TASK PROMPT ::
Copy the listing below word for word, omitting the pictures from your answer.

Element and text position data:
= = = = = = =

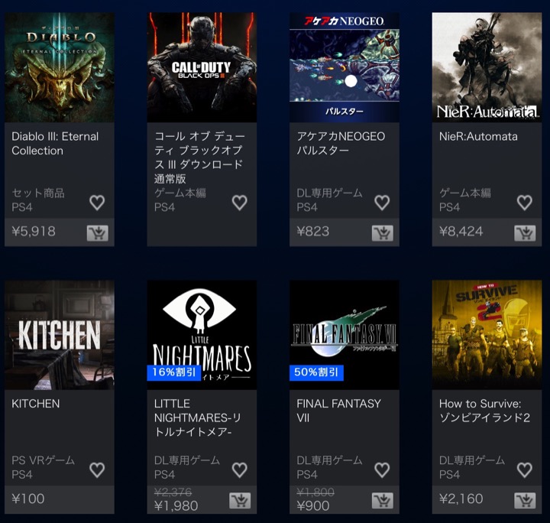Toggle the wishlist heart for Call of Duty Black Ops III
This screenshot has width=550, height=523.
(240, 203)
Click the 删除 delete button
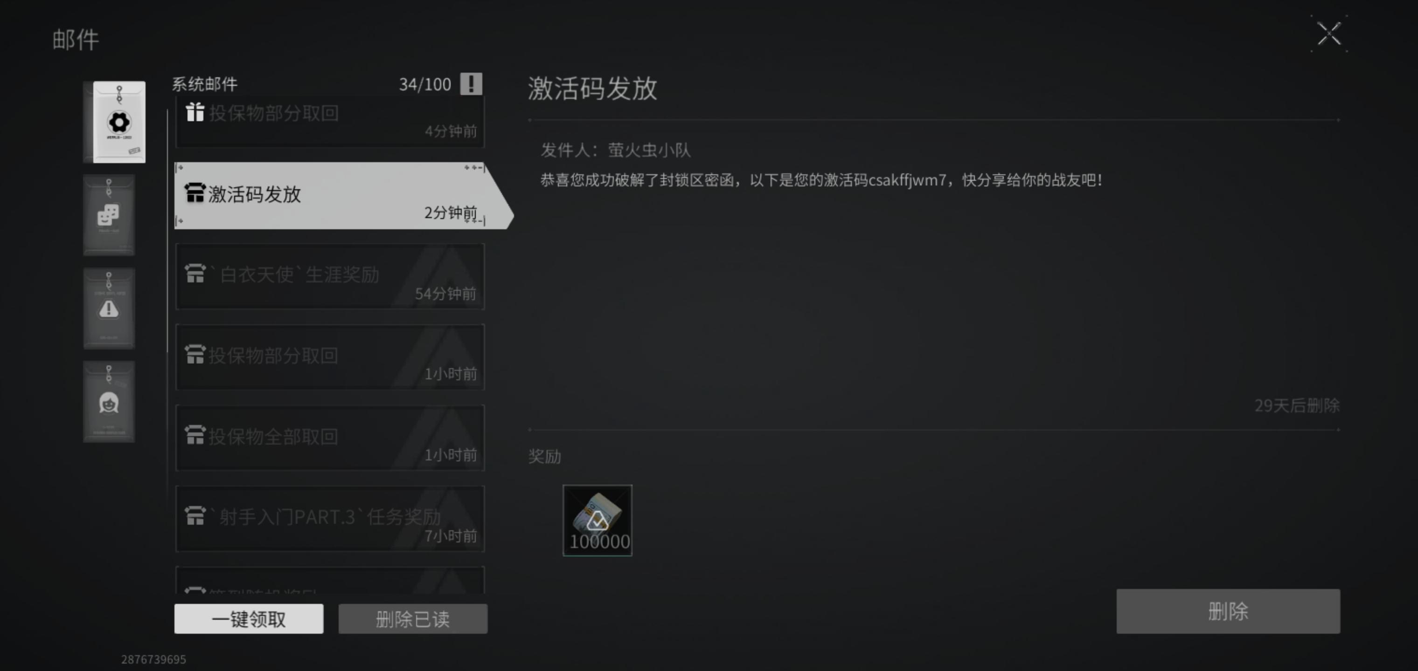 pos(1228,612)
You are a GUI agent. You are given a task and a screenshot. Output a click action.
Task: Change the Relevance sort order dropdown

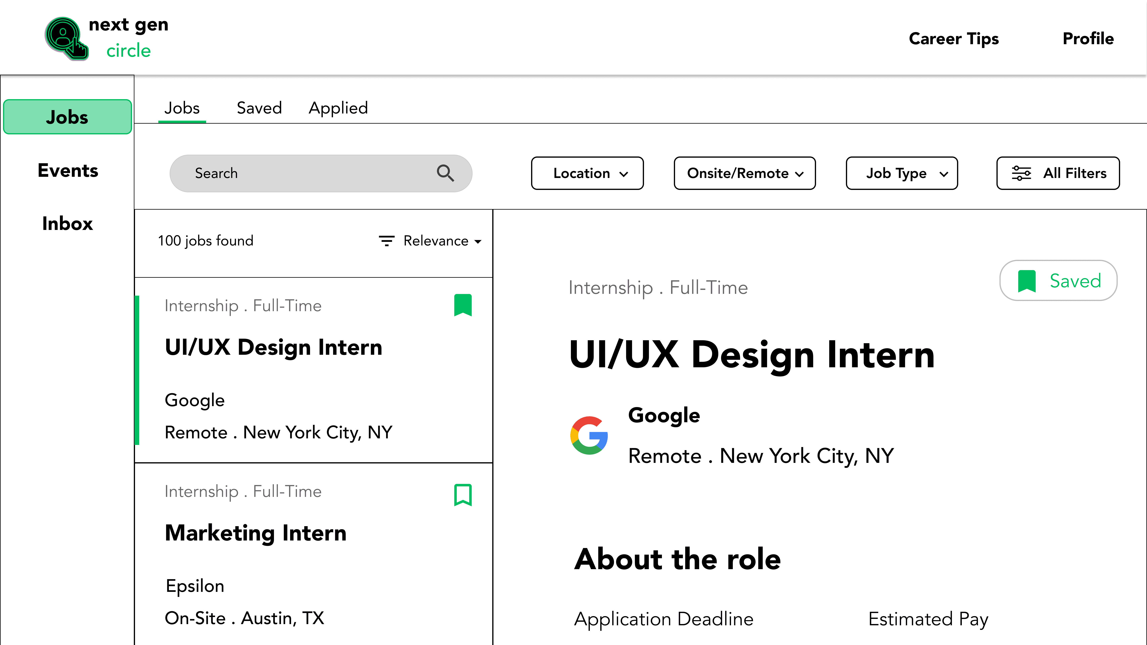pos(442,241)
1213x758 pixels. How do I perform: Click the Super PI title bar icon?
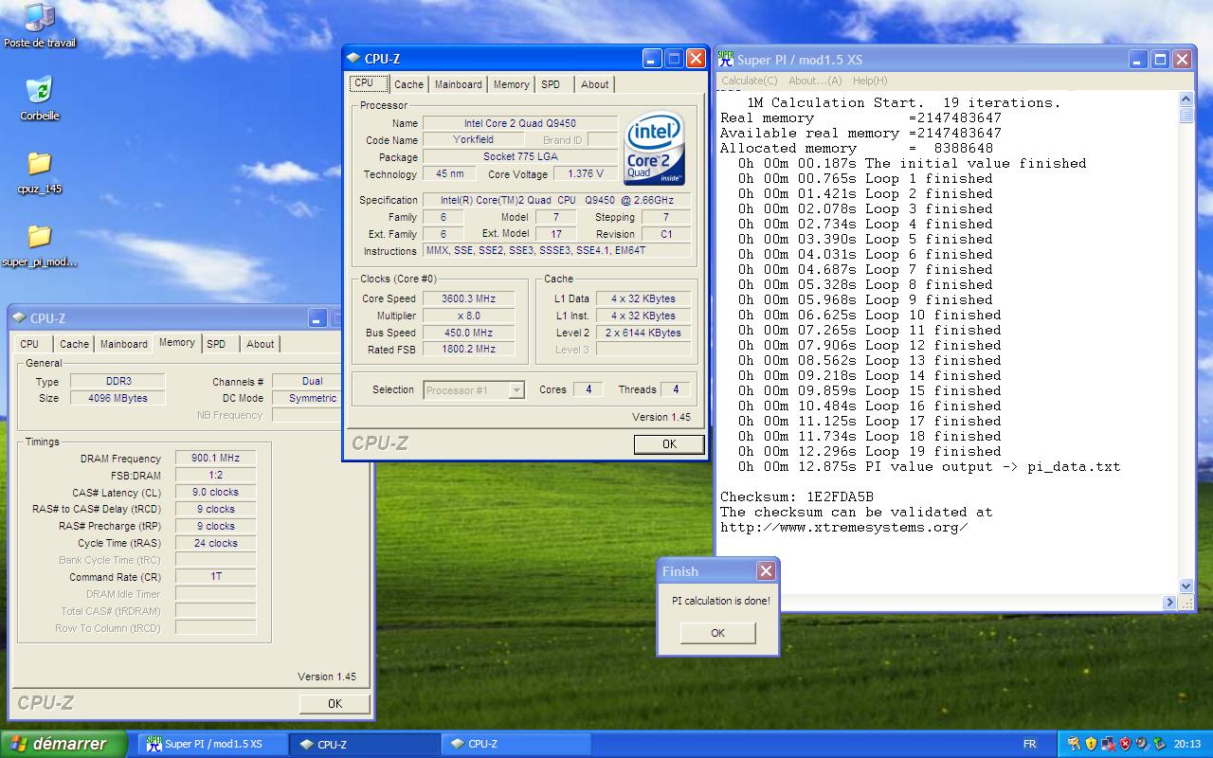pos(726,59)
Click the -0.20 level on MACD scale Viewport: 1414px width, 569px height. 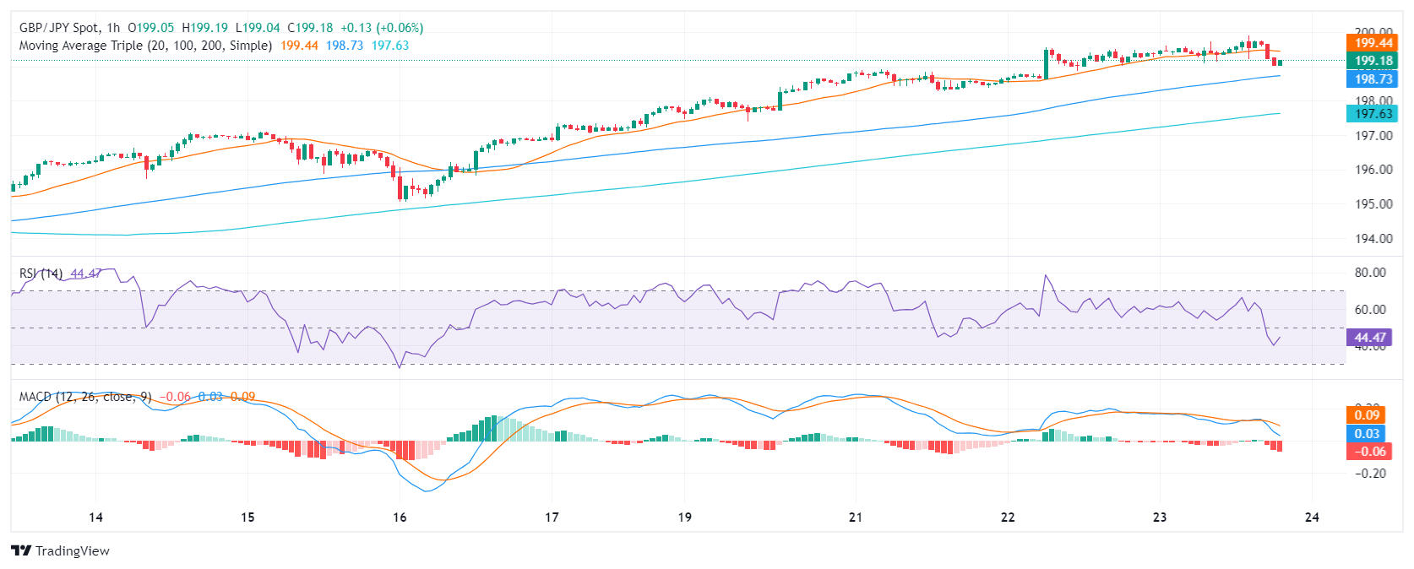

= = = = = = =

SOLUTION ::
Toggle the wishlist heart for Call of Duty Black Ops III
This screenshot has width=550, height=523.
(240, 203)
Click the 删除 delete button
 pos(1228,612)
You are a GUI agent. You are given a task and a screenshot. Output a click action.
Task: Change the Relevance sort order dropdown

pos(442,241)
1213x758 pixels. How do I perform: Click the Super PI title bar icon?
pos(726,59)
Click the -0.20 level on MACD scale Viewport: 1414px width, 569px height. 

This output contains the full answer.